And I’m not just claiming it’s true. I’ve put in 4 years of work (with
many others helping) making it true.

  • Charlie

On Dec 21, 2010, at 12:15 AM, timr [email protected] wrote:

If I did a
lot of data crunching/graphing, I might write a DSL that allowed R
plotting code to be made via a nicer ruby-like syntax, but so far I
haven’t been motivated enough.

Curious if you’ve used RinRuby and what you think of it?

Jose

Jose Hales-Garcia
UCLA Statistics

On Dec 21, 2010, at 7:12 AM, Charles Oliver N. wrote:

JEG is claimed we “suck at process management” because of two reported bugs we
didn’t immediately fix

That’s not really why I said that.

I was once trying to use JRuby in a POSIX environment where I needed
Unixy process management. It had to interoperate with other processes
that expected these behaviors. I ran into at least two challenges and
filed the bugs I had seen. In your replies, you gave me some
workarounds and explained why things were purposely working this way.
At this point I realized JRuby was the wrong tool for the job and
switched.

My opinion is that Ruby grew up in Unix and it purposely exposes a lot
of Unixisms. I think that means exit!() should kill my process now and
exec() should replace my process. That’s what those methods mean to me.
When you give me reasons why that isn’t a good idea, it makes me feel
like JRuby has stopped trusting me to make the best decisions. That
feels like the Java way, but not the Ruby way, in my opinion.

However, these feelings of mine are not why I said JRuby sucks at
process management. I said it because your exec() doesn’t really exec()
on purpose. Your exec() isn’t a POSIX exec(). I don’t feel that’s
debatable. It’s just a fact.

So I’ll refine my statement a little: JRuby sucks at POSIX style
process management.

James Edward G. II

On Tue, Dec 21, 2010 at 9:13 AM, James Edward G. II
[email protected] wrote:

I was once trying to use JRuby in a POSIX environment where I needed Unixy
process management. It had to interoperate with other processes that expected
these behaviors. I ran into at least two challenges and filed the bugs I had
seen. In your replies, you gave me some workarounds and explained why things were
purposely working this way. At this point I realized JRuby was the wrong tool for
the job and switched.

I think the workarounds were quite acceptable. You did not. That’s
your prerogative.

My opinion is that Ruby grew up in Unix and it purposely exposes a lot of
Unixisms. I think that means exit!() should kill my process now and exec() should
replace my process. That’s what those methods mean to me. When you give me
reasons why that isn’t a good idea, it makes me feel like JRuby has stopped
trusting me to make the best decisions. That feels like the Java way, but not the
Ruby way, in my opinion.

Ruby needs to grow beyond being a Unix-only language.

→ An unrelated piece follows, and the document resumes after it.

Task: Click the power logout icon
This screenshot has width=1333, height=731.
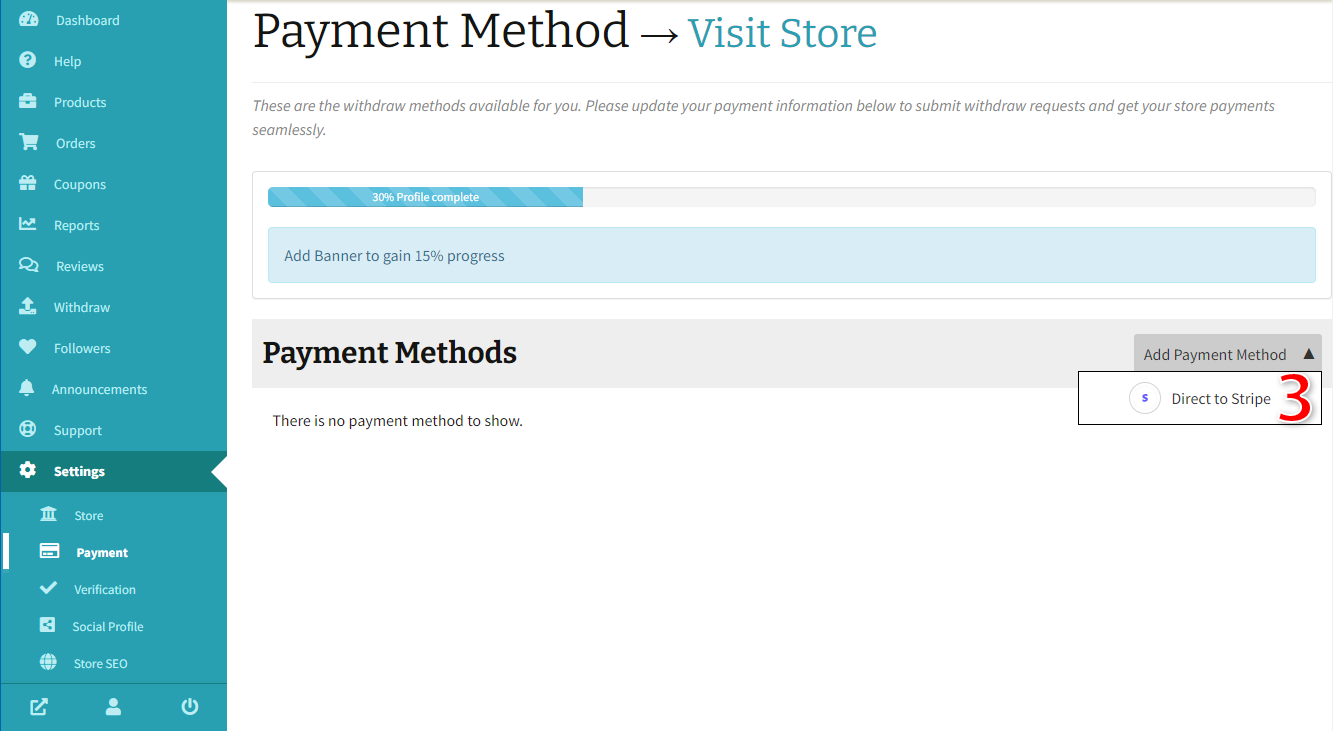Action: tap(189, 707)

However, these feelings of mine are not why I said JRuby sucks at process
management. I said it because your exec() doesn’t really exec() on purpose. Your
exec() isn’t a POSIX exec(). I don’t feel that’s debatable. It’s just a fact.

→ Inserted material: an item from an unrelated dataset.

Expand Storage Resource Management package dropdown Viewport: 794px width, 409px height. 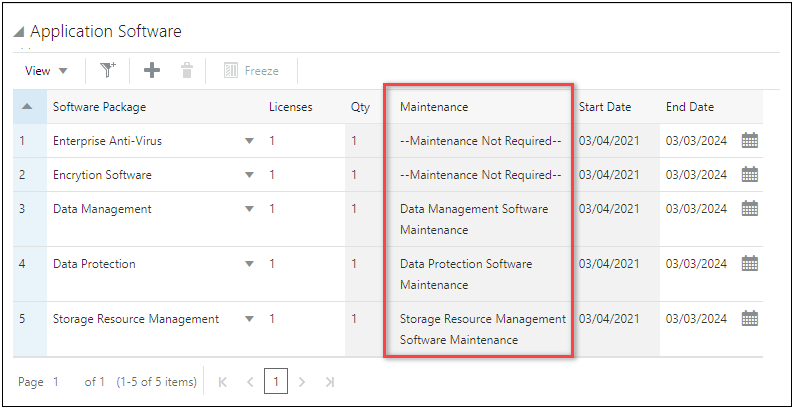coord(250,319)
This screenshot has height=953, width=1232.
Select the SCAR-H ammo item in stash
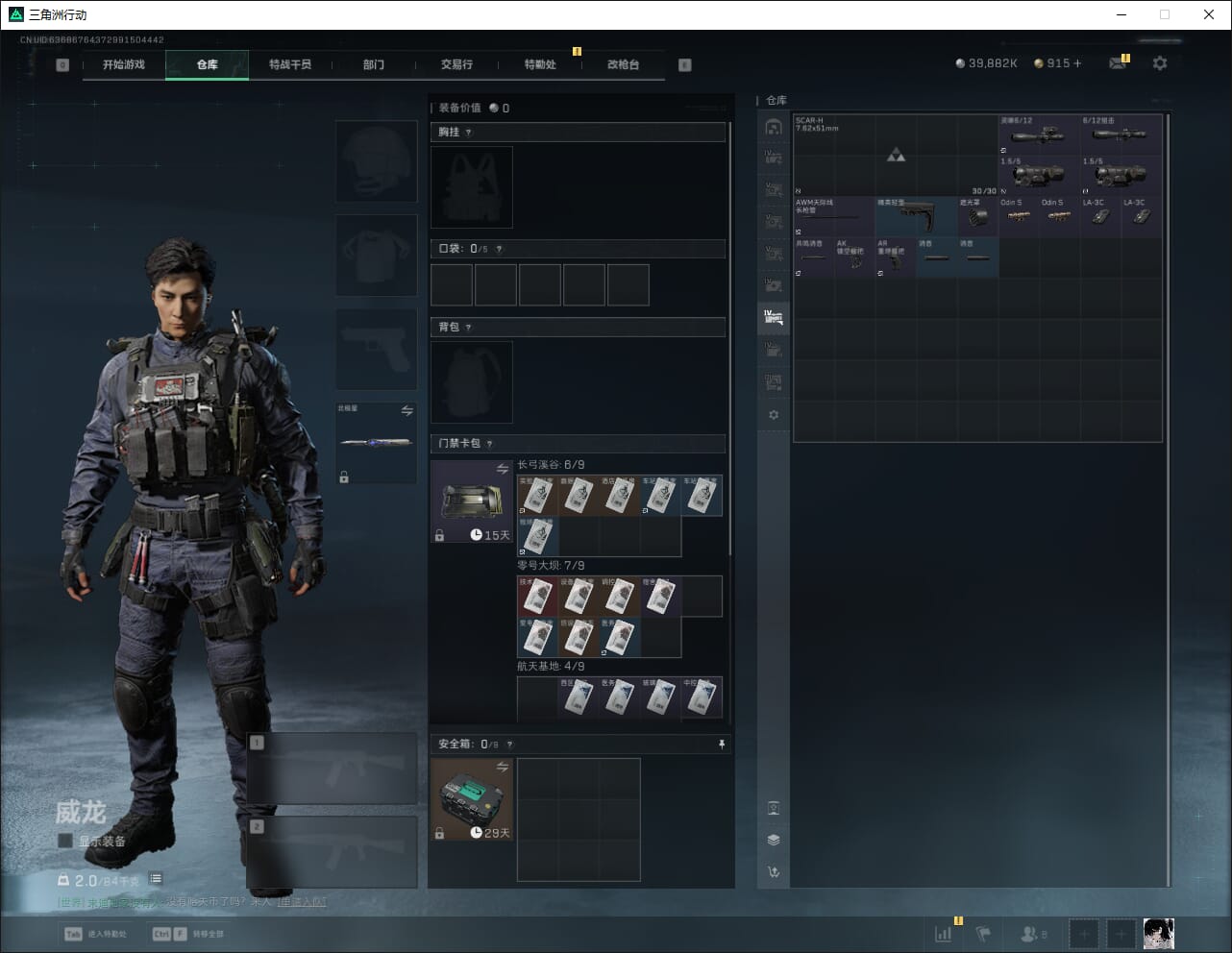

Ruby’s exec isn’t a POSIX exec when running on Windows. So it
obviously is debatable.

So I’ll refine my statement a little: JRuby sucks at POSIX style process
management.

How about “JRuby by default does not assume the user wants POSIX-style
process management, but does not prevent you from using POSIX-style
process management with a bit of extra work.”

I think it’s the “sucks” that I don’t like. Just saying something
“sucks” because you don’t agree with how it does things isn’t
informative or helpful.

In an effort to be more constructive, I present the two bugs in
question:

Kernel#select() prevents exit during a signal handler
http://jira.codehaus.org/browse/JRUBY-5079

JRuby does not do a hard process exit on calls to Kernel#exit because
usually the intent is just to stop that Ruby instance. Because JRuby
is often running in a shared JVM, doing a hard system exit would
frequently kill unrelated services, threads, and other JRuby
instances. We opted not to expose a hard system exit specifically for
this reason. The bug is that exit can’t cause other JVM threads
blocking on IO or Java calls to terminate.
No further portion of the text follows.